他沿著彌敦道走,坐上一輛叮叮車,車裡人不多,他找了個靠窗的位置坐下,從口袋裡掏出相機,翻看著照片。
陽光透過車窗落在相機螢幕上,他眯著眼,心裡已經開始盤算怎麼寫導語,甚至想到了主編看到照片時驚喜的表情 —— 說不定這次能憑這篇報道升職。
下午五點,香江的街頭漸漸亮起霓虹燈,茶餐廳的玻璃門上貼著 “熱奶茶凍檸茶” 的海報,報攤上的《明報》被疊得整整齊齊,娛樂版的頭條用加粗的黑體字印著:《林紫翔醋意大發,葉茜文疑似移情李默然》,旁邊配著兩張照片 —— 一張是林紫翔皺著眉瞪葉茜文,另一張是葉茜文紅著眼眶反駁,背景裡的斑駁磚牆清晰可見。

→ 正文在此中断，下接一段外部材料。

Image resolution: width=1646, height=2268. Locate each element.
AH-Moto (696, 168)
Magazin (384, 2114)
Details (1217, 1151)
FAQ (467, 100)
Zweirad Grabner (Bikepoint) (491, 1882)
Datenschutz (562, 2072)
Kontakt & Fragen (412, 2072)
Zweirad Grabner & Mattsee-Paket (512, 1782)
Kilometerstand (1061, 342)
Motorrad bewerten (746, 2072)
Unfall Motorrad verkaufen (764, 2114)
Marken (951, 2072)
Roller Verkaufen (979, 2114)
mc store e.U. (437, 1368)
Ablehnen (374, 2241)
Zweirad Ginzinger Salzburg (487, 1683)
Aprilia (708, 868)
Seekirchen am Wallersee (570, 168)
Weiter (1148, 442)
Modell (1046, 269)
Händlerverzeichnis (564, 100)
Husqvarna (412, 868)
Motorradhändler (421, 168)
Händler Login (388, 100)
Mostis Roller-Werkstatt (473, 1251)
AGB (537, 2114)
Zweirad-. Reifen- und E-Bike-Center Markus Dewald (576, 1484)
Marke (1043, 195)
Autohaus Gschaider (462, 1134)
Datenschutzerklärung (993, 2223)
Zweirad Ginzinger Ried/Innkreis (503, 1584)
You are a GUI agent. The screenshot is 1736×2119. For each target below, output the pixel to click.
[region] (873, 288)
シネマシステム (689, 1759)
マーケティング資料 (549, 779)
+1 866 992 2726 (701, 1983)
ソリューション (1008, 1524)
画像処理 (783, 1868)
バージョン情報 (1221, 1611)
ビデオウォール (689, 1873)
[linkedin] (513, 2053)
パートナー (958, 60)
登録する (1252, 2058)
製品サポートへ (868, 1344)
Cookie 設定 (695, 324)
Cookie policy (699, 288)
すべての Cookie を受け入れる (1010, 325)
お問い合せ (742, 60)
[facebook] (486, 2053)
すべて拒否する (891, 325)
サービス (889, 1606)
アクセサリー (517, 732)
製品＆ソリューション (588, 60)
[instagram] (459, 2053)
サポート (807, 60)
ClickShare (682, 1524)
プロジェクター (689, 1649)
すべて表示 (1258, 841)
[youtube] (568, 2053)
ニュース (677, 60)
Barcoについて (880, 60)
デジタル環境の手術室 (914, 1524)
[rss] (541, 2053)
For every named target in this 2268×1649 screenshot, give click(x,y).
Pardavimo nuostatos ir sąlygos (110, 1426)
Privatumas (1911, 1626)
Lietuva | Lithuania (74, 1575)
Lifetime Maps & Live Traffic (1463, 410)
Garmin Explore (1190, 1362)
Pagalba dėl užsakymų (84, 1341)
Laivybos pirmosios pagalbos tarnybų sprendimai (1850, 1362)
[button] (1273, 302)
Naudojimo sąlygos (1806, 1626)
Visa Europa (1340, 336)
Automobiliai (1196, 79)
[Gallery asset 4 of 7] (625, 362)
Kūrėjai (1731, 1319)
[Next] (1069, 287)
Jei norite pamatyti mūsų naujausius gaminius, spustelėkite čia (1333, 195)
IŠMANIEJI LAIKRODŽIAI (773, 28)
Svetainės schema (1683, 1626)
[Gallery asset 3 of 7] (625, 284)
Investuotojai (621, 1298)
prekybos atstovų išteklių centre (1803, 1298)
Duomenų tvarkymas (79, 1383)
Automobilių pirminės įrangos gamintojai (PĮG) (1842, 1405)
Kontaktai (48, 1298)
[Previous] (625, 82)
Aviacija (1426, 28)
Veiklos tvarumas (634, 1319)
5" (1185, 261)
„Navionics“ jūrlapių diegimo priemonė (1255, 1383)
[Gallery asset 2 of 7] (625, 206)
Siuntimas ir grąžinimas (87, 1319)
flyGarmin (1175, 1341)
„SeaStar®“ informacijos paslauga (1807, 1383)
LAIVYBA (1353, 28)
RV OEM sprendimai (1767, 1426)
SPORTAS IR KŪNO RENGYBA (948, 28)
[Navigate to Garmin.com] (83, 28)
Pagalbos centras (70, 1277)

報攤老闆把報紙遞給一個穿校服的學生,笑著說:“今天有葉茜文的新聞,要不要看看?”
學生接過報紙,掃了眼頭條,撇了撇嘴:“又是她啊,上次跟徐科導演出入酒店的照片還沒冷呢,怎麼又跟林紫翔吵起來了?” 他翻了兩頁,就把報紙捲起來夾在胳膊下,轉身走進了茶餐廳。
茶餐廳裡,幾個師奶坐在一桌,面前擺著剛上桌的菠蘿油和熱奶茶。
其中一個師奶拿起報紙,看了眼頭條,笑著對同伴說:“你看葉茜文,情史還挺豐富。”
另一個師奶喝了口奶茶,擺擺手:“娛樂圈的緋聞不都這樣,今天跟這個,明天跟那個,咱們也就吃飯的時候聊聊,誰還真去深究啊?” 旁邊的人都笑起來,話題很快就轉到了菜市場的菜價上。
這則緋聞就像投入湖面的一顆小石子,只濺起一點水花,很快就沒了下文。
但華納公司的辦公室裡,氣氛卻緊張得像是要凝固。
吳正媛坐在辦公桌後,手指緊緊攥著桌上的《明報》,報紙的邊緣被她捏得發皺。她的臉色鐵青,胸口劇烈起伏,連呼吸都帶著怒意 —— 該死的引狼入室!
她抬起頭,看向窗外的維多利亞港,海面上的郵輪緩緩駛過,可她根本沒心思看風景。
腦海裡不斷閃過過往的畫面 —— 去年在錄音室,葉茜文靠在林紫翔身邊看樂譜,林紫翔的手指劃過她的手背,兩人對視時的眼神裡滿是旁人看不懂的曖昧。
上個月的家庭聚會上,葉茜文給林紫翔夾菜時,特意挑了他愛吃的蝦餃,卻對坐在旁邊的自己視而不見。
還有上次公司年會,兩人在後臺的角落裡低聲說話,她走過去時,葉茜文慌忙地往後退了一步,眼神躲閃……
那時候她總以為是自己多心,畢竟林紫翔是公司的老牌藝人,葉茜文又剛籤進來不久,兩人合作多,走得近些也正常。她甚至還勸自己,只要不影響工作,私人關係不用管太多。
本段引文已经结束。